2. The apparatus of claim 1 , wherein said first part is a type identifier, and said first register tag is stored in an extension of said register.
3. The apparatus of claim 1 , wherein said first copy of said first register tag includes a counter incremented by a second load to said register of said second part.
4. The apparatus of claim 3 , wherein prefetch is responsive to said counter reaching a threshold value.
5. The apparatus of claim 4 , further comprising a second register tag stored in said extension of said register, wherein said prefetch prediction table includes a second copy of said second register tag with a third part and a fourth part.
6. The apparatus of claim 5 , wherein said first part, said second part, said third part, and said fourth part are portions of said cache line.
7. The apparatus of claim 4 , wherein said first register tag includes a third part, and said prefetch prediction table includes a copy of said third part to receive a cache line offset.
8. The apparatus of claim 1 , wherein said first part is a type identifier, and said prefetch prediction table to be initialized by software execution.
9. The apparatus of claim 8 , wherein said software execution preloads said prefetch prediction table with a first value for said type identifier and a second value for a corresponding second part predetermined by software to permit prefetching.
10. The apparatus of claim 1 , wherein said first part is a vtable pointer.
11. A method, comprising:
selecting a tag identifier and a word number of a cache line associated with said tag identifier;
determining whether a second fetch to a second address pointed to by a value of said word number is correlated to a first fetch to a first address pointed to by said tag identifier; and
if so, then prefetching to said second address after each load to said first address.
12. The method of claim 11 , wherein said selecting includes associating said tag identifier and said word number to a register when said register loads from said word number in said cache line.

Available data:
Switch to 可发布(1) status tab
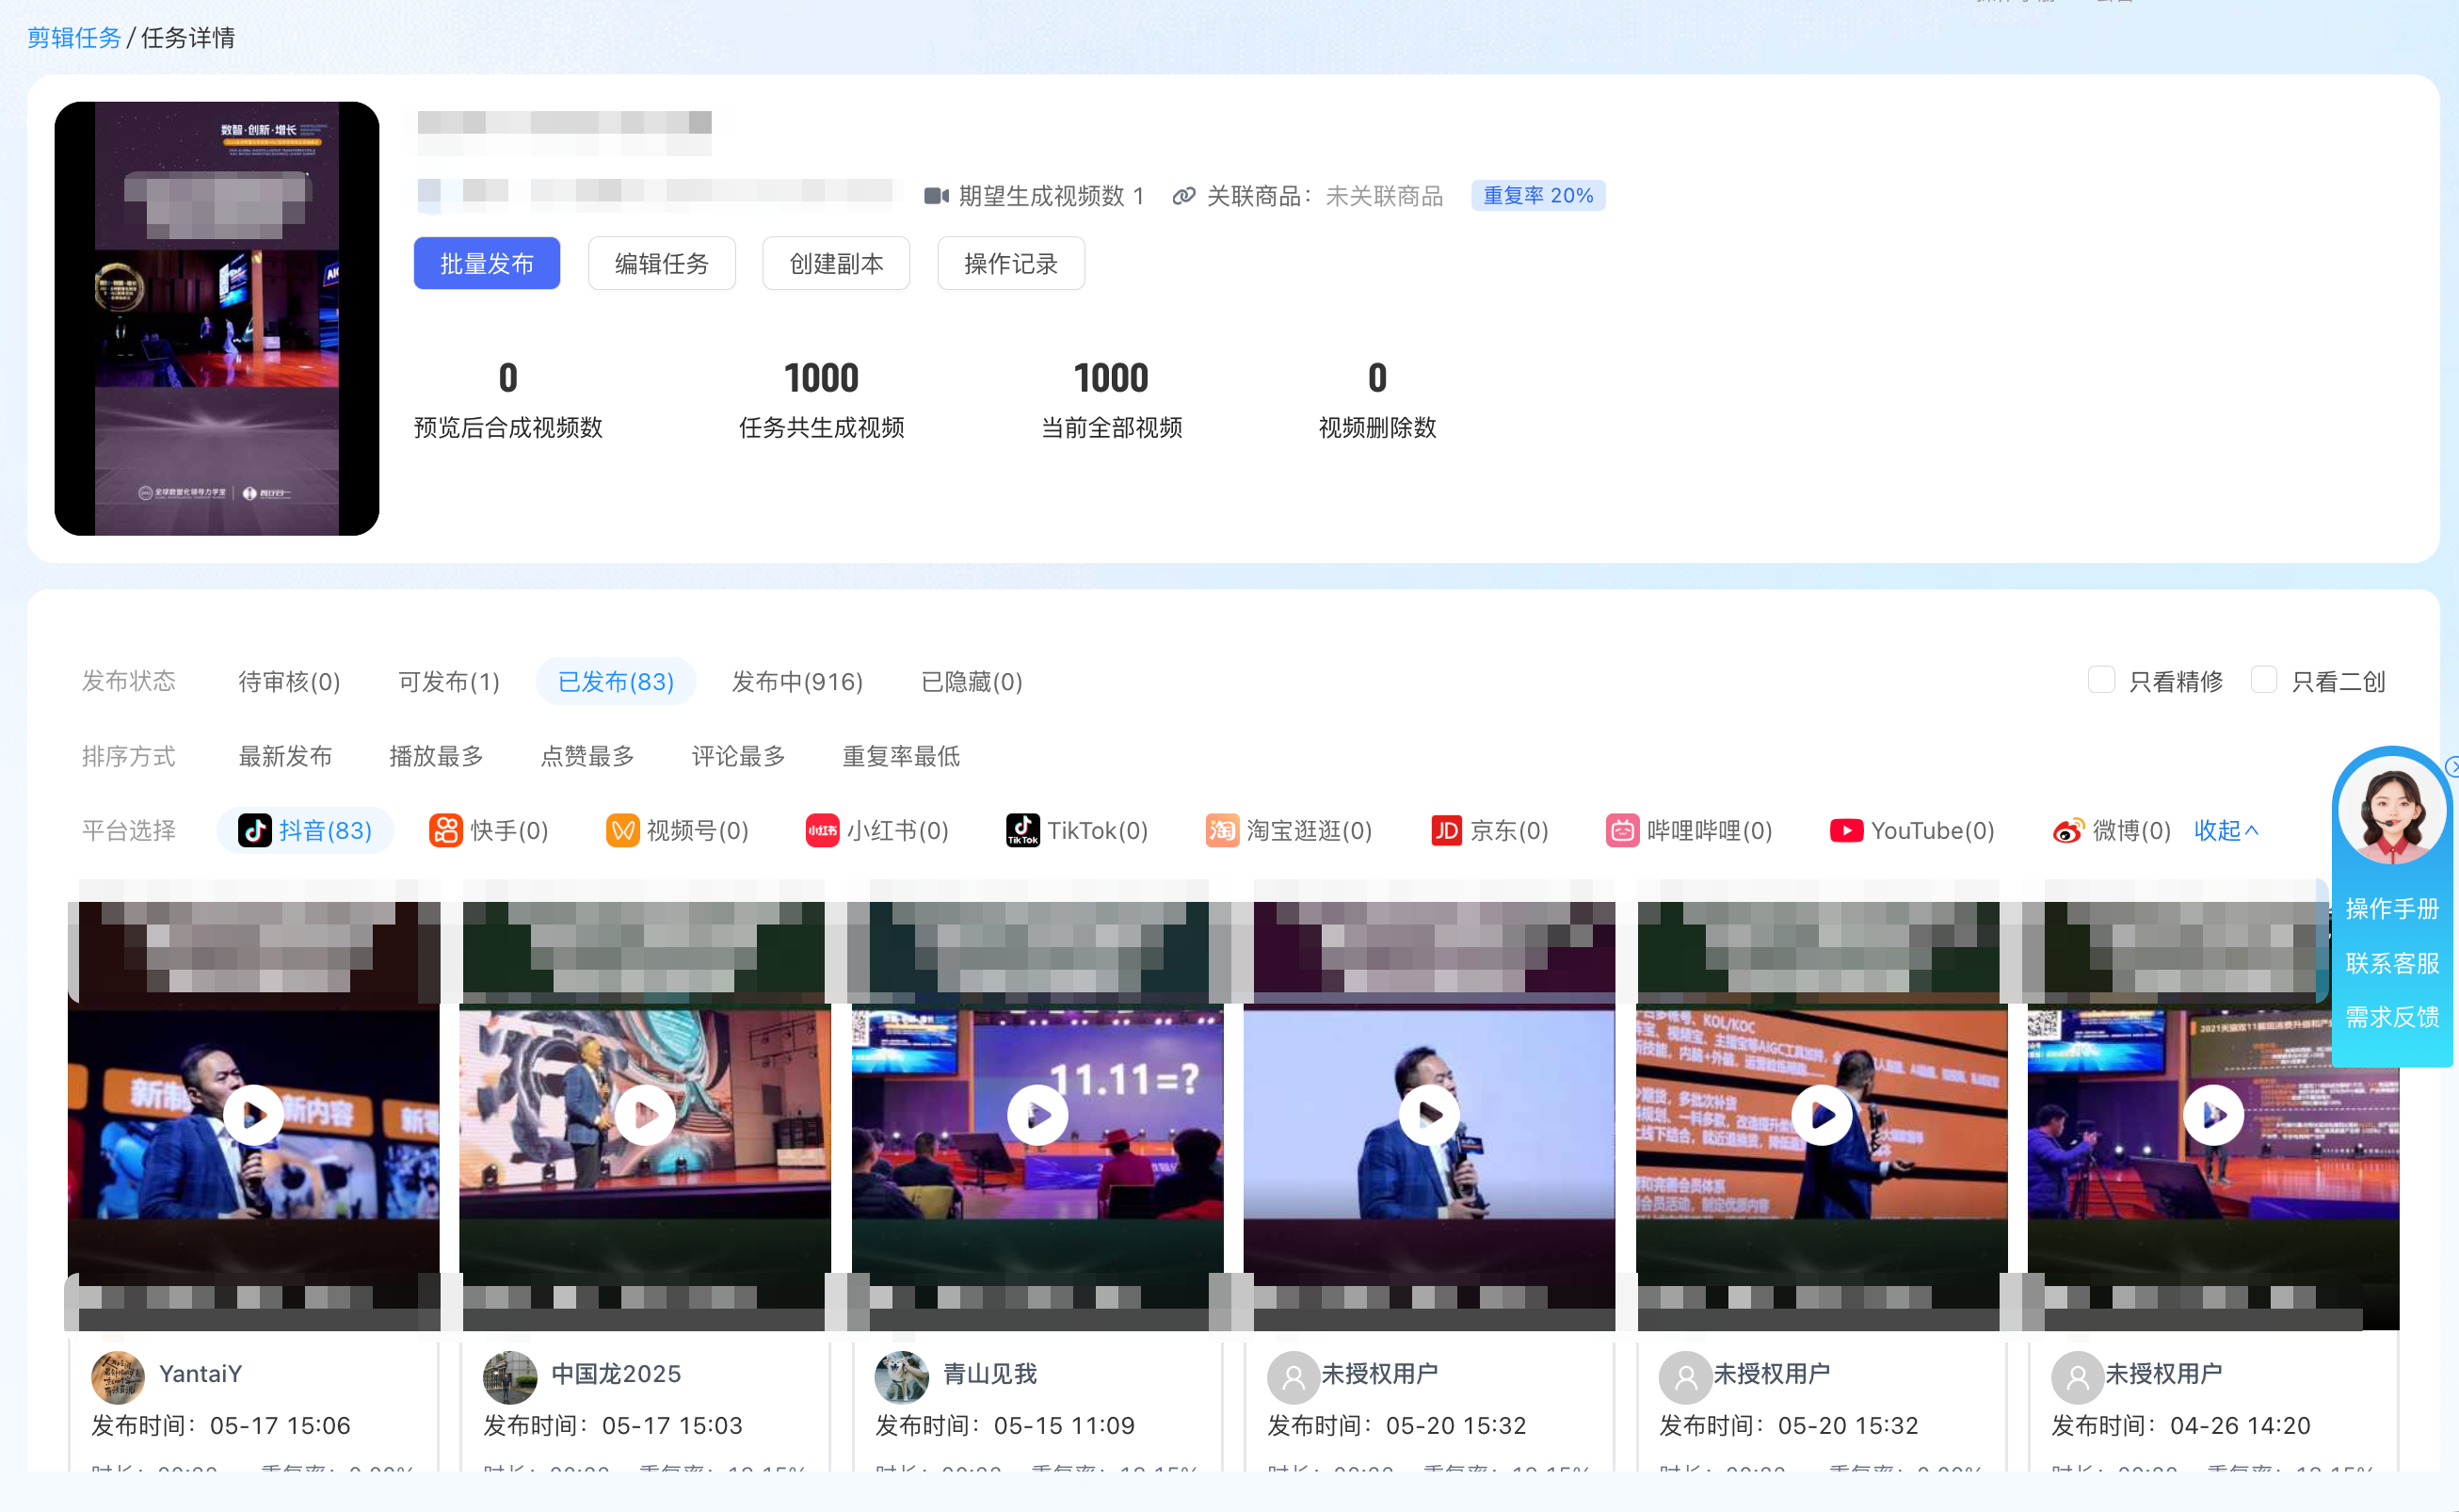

Exercise instructions: Go on with the patent claims on cache prefetching from the point where they stop. The data stands apart from the patent claims on cache prefetching.

Answer to the exercise:
13. The method of claim 12 , wherein said associating includes writing said tag identifier and said word number to a register extension.
14. The method of claim 13 , wherein said determining includes incrementing a counter when a second fetch to a second address pointed to by a value of said word number is correlated to a first fetch to a first address pointed to by said tag identifier.
15. The method of claim 12 , wherein said determining includes initializing a prefetch prediction table by software.
16. The method of claim 15 , wherein said determining includes comparing said tag identifier and said word number to said prefetch prediction table.
17. An apparatus, comprising:
means for selecting a tag identifier and a word number of a cache line associated with said tag identifier;
means for determining whether a second fetch to a second address pointed to by a value of said word number is correlated to a first fetch to a first address pointed to by said tag identifier; and
if so, then means for prefetching to said second address after each load to said first address.
18. The apparatus of claim 17 , wherein said means for selecting includes means for associating said tag identifier and said word number to a register when said register loads from said word number in said cache line.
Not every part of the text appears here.